Méliès modeled the film's visual style on the engravings of Gustave Doré, who had illustrated the story for an edition of Perrault's fairy tales. (Doré was stylistically influential across Méliès's career, especially in this film and in his film adaptations of four other works Doré had illustrated: Red Riding Hood, Blue Beard, The Wandering Jew, and Baron Munchausen's Dream.) The direct inspiration for the film of Cinderella was probably a stage adaptation premiered in 1896 by the Théâtre de la Galerie-Vivienne and played by the Troupe Raymond at Méliès's own theatre of illusions, the Théatre Robert-Houdin, at Christmastime of 1897. Méliès may also have been inspired by the Théâtre du Châtelet's lavish 1895 stage production of the story.

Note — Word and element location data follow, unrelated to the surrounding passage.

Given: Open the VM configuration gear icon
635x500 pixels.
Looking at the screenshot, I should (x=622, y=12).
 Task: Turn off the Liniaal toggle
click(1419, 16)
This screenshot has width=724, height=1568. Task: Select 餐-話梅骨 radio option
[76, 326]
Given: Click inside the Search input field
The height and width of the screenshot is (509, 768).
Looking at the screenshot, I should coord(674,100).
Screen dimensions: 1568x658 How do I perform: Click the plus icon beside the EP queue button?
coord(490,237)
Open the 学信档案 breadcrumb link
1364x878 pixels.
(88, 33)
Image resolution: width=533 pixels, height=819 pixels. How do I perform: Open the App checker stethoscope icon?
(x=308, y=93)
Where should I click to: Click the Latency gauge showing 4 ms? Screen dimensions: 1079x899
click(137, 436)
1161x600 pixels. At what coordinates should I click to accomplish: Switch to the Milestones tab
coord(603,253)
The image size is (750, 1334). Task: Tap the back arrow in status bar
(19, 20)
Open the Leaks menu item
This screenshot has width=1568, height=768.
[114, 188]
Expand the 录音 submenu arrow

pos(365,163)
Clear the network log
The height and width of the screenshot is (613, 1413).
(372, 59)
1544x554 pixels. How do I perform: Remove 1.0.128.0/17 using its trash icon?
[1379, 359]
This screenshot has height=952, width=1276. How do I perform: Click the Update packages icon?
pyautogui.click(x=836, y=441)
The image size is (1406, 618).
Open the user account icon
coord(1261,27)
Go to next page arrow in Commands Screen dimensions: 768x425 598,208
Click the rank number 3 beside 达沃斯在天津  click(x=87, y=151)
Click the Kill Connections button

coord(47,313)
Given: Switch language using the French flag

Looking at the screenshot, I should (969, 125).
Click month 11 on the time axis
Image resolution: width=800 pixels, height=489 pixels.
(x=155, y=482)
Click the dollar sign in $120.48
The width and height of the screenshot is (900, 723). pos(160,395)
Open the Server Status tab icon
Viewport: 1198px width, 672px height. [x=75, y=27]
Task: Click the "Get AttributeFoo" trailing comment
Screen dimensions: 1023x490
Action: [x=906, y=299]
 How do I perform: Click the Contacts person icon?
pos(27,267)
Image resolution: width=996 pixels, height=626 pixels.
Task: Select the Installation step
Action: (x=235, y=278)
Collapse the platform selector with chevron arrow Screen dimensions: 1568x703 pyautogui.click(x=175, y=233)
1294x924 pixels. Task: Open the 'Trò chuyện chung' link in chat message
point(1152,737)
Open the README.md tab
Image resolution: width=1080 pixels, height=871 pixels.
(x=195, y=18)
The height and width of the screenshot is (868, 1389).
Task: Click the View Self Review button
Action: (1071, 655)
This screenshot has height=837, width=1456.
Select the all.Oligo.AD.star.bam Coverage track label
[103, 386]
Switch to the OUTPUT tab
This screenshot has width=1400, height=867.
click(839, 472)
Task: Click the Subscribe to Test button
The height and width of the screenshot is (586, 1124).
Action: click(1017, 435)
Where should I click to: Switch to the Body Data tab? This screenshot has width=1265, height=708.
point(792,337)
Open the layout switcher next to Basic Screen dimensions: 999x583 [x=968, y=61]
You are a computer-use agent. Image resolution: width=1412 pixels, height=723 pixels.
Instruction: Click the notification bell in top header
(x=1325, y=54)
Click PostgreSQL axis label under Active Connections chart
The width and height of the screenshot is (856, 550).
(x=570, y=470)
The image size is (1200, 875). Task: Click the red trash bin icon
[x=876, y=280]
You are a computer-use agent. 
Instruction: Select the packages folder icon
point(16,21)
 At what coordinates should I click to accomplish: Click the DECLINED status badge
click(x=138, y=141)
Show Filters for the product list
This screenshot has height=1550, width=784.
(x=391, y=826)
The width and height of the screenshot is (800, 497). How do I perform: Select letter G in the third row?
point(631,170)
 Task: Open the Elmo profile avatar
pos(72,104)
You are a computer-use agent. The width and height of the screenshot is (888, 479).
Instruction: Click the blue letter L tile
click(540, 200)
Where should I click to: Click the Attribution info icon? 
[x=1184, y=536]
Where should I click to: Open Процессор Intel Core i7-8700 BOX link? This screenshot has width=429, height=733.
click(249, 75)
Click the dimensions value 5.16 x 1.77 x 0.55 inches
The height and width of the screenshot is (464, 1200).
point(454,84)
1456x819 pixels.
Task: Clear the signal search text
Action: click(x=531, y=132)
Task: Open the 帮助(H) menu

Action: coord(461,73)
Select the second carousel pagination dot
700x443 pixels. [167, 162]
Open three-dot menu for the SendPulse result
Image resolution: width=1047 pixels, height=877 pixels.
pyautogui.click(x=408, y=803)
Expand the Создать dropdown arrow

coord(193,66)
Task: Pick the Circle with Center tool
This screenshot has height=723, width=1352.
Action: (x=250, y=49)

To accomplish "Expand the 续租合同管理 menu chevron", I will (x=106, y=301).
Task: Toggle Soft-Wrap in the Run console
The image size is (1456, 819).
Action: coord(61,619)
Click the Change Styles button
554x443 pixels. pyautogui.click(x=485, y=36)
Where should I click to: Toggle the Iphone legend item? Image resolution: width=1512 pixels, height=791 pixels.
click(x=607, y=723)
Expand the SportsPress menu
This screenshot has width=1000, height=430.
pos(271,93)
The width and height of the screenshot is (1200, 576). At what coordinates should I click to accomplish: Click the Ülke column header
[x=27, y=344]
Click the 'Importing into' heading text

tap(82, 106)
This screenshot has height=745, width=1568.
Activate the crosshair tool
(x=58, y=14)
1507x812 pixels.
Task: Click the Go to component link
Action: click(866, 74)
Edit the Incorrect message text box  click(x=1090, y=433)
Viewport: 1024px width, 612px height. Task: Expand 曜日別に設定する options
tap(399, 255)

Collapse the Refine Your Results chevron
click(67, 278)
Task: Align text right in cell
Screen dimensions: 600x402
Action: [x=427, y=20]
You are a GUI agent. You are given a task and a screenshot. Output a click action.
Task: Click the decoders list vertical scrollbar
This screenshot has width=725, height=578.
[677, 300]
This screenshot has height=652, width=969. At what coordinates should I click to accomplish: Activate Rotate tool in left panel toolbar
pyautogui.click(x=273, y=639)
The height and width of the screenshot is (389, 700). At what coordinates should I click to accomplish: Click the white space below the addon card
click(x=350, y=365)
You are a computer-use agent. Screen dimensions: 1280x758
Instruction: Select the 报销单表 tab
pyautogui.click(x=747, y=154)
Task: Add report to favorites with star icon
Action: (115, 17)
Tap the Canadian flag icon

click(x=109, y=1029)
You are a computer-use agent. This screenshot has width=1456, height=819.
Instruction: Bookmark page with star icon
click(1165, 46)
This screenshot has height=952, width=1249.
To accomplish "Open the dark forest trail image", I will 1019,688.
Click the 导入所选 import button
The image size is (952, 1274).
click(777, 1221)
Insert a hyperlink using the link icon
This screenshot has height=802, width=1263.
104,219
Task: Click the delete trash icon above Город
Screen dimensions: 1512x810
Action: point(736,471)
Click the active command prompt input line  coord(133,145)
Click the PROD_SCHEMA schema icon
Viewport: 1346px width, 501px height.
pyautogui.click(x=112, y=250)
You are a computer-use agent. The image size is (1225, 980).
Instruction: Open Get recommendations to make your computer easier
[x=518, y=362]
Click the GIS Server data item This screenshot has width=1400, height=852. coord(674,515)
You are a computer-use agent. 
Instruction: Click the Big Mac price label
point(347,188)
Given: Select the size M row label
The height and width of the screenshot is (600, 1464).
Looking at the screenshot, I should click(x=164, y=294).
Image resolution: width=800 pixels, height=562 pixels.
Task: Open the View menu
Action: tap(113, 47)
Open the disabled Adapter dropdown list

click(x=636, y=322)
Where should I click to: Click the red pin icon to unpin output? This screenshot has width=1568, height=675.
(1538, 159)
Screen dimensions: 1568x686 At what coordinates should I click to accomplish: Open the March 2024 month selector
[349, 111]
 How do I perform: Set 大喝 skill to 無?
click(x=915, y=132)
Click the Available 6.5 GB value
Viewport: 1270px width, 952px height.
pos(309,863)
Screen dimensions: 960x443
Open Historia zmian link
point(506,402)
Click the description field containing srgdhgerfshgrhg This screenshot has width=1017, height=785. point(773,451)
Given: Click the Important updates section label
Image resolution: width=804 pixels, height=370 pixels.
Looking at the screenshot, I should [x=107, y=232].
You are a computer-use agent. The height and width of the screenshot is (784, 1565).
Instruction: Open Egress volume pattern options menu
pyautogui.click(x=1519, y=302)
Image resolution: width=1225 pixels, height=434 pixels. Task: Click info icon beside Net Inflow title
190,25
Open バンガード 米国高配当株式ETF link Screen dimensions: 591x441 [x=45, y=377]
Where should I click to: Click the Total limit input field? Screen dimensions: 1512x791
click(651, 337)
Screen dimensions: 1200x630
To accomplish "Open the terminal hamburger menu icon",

Cinderella was Méliès's first film with multiple scenes (tableaux), using six distinct sets and five changes of scene within the film. (His catalogue, by dividing the action into smaller beats, lists twenty tableaux within the film, a generous numbering probably devised for publicity reasons.) So many extras were used in Cinderella that Méliès designated a Chief Extra to lead them. The film's special effects were created with multiple exposures, dissolves, and substitution splices.

== Reception ==
Cinderella was Méliès's first major cinematic success. It did well both in French fairground cinemas and at European and American music-halls, and inspired Méliès to create other lavishly designed storytelling films with multiple scenes. His next film with multiple scenes, Joan of Arc (1900), was his first to surpass 200 meters of film in length, and was also a marked success. According to the film historian Lewis Jacobs, Cinderellas use of spectacle on screen also influenced the films of Cecil B. DeMille.

Méliès made another adaptation of the story, Cinderella or the Glass Slipper, in 1912 under the supervision of Pathé Frères. This version was not a success, partially because of directorial conflict between Méliès, Ferdinand Zecca, and Charles Pathé, and partially because Méliès's theatrical style had fallen out of fashion by 1912.